A wise politician once told me, “Friends come and go, but enemies accumulate.” Certainly that was true in Caesar’s case.
But I come today to praise March 15, not to bury it.
That’s because Dorothy May Fuscellaro Campanini, my dear mother, was born on Saturday, March 15, 1919, in Providence, R.I.
On Friday, she turns 94.
I’ll be taking the day off from work and taking mom to lunch with my twin brother John and my oldest sister Angela. It’s mom’s day and she insists on going to a local chain restaurant for clam cakes and chowder because it’s Lent. I told her that I know a holy man who can give her special dispensation to eat meat. I suggested going to Camille’s Roman Garden on Federal Hill for the sumptuous pasta Bolognese, but she declined. It’s Friday during Lent, she said, and Catholics don’t eat meat.
Last year we went to Legal Seafoods near the airport in Warwick and had a great time. My other sister, Pamela, came in from Indiana for the feast. But Ma says she wants to stay closer to home this year. She says she’s slowing down. The metal walker she must rely on to get around is a testament to her condition. Yet two weeks ago when I arrived for a visit, I found her in the kitchen over the stove making sausage, peppers and onions and baking her own bread.

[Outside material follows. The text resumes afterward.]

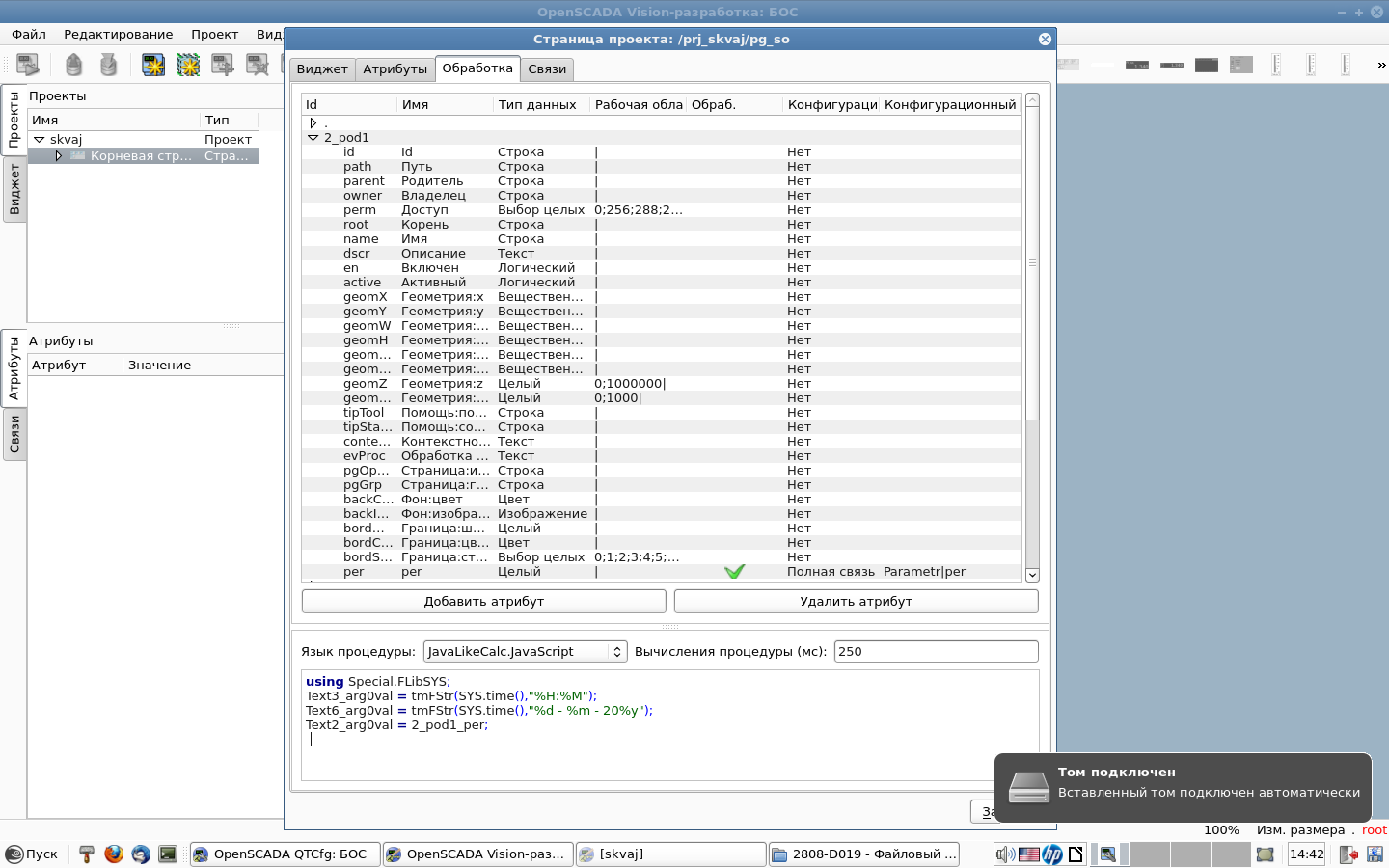
Task: Click the save to database icon
Action: click(x=108, y=65)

The meal was marvelous.
Ma says every day is a gift and, believe me, she means it. She calls me, her youngest child, nearly every day to tell me to be good to others and to my wife, the Wine Goddess. Then she calls my brother, who is two minutes older than me, and reminds him to be good to his family and not to forget his baby brother. We’re now both 60 and I’m still the baby of the family to mom.
Dorothy Campanini has lived a remarkable life raising four children with her late husband of 65 years, John T. Campanini Sr. They lived a Katherine Hepburn-Spencer Tracy life minus the celebrity and fame until he died nine years ago. They married during the Hurricane of ’38, which caused a delay in their honeymoon trip for 20 years.
Dorothy was raised by an immigrant Dad who arrived in the United States through Ellis Island in 1910, married an American in 1918, but came home one day to find the house empty, except for his 6-year-old daughter sitting in a chair. Young motherless Dorothy could have grown up to become a sad and angry woman yet the thought never entered her soul. In fact, at the age of 33, when her blessed father died, she tracked down the woman who gave her birth, embraced her, and took her into our home for awhile to get her back on her feet.
Nothing was ever said of the past life of the mother-grandmother who was lost but now was found. We accepted Grandma Latham as family, without question, right up until the day she died nearly three decades later.
And that, among all the wondrous memories of growing up with Mom and Dad, is the one that sticks out most in my mind. Dorothy May Fuscellaro Campanini’s greatest gift to her children — and the world in which she’s lived — has been teaching us how to love, without conditions, even when there’s been so much pain.